Generated by AI AgentMarket Intel
Monday, Nov 4, 2024 4:30 am ET1min read

The two most senior executives at Blackstone Group (BX.US), the world's largest alternative asset manager, have revealed that the company's private wealth business plans to enter at least two new European markets next year to meet growing demand from the wealthy. Blackstone's private wealth business currently has offices in London, Paris, Zurich, Milan and Frankfurt, and declined to say which new European markets it will enter.

As private equity firms seek to diversify their client base away from institutions amid the current volatile market, Blackstone has made attracting wealthy individual investors a key priority. Its global private wealth management assets have grown from $103bn in 2020 to about $250bn, accounting for 23% of its total assets under management of $1.1tn.

The fragmented European market and its myriad of regulations has presented challenges for Blackstone. The company's executives said France and Italy have been the fastest-growing markets for its wealth business, while the UK market has grown more slowly.

Rashmi Madan, head of Blackstone's private wealth solutions group for Europe, the Middle East and Africa (EMEA), said: “It's much more complex now, and I think Blackstone understands that.” She added that regulatory reforms encouraging retail investors to invest in private markets across Europe — including the UK — was a “positive sign”, and that “Europe is changing more and more, and long-term investing is important”. She also noted that the UK was a core market for its wealth business, although more wealthy people have moved elsewhere since the UK's 2016 Brexit referendum.

Blackstone is pinning its wealth business expansion on a range of semi-liquid evergreen funds designed for retail investors, covering private equity, credit and real estate, among other areas.
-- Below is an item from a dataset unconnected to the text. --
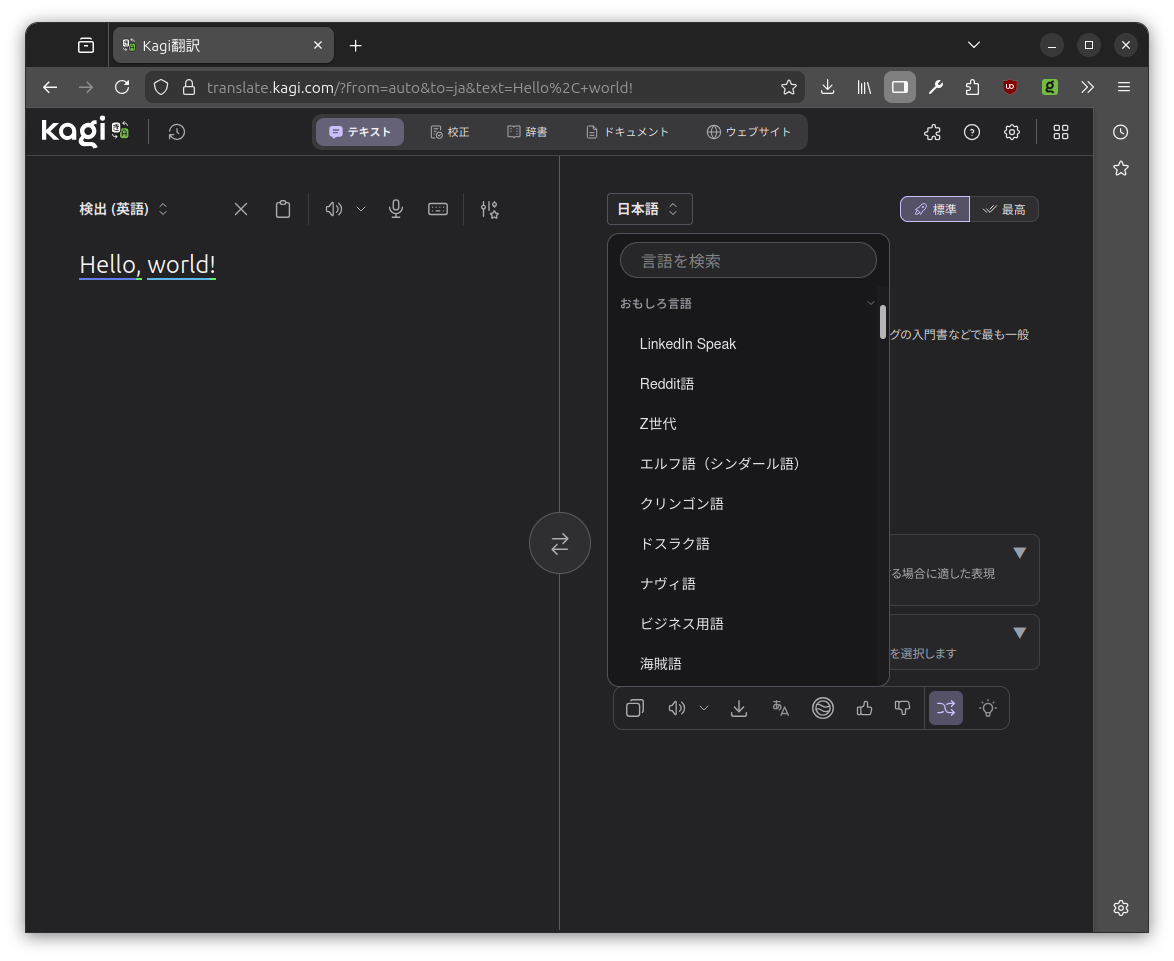Select 標準 quality mode
The height and width of the screenshot is (961, 1174).
click(x=934, y=209)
It will launch two new funds in the credit and infrastructure sectors next year, starting in the US. The company's products are typically sold to wealthy individuals through local banks or wealth managers such as BNP Paribas and Generali, the Italian insurer.

Investing in private markets products exposes retail investors to illiquid and hard-to-value assets. Ms Madan said that Blackstone's funds for retail investors typically have a one- or two-year “soft lock-up” period, during which investors can sell out with a penalty, after which they can exit on a monthly or quarterly basis, subject to fund-level caps. She said this was a signal to investors: “This is a non-liquid fund, you are actually investing in private markets”.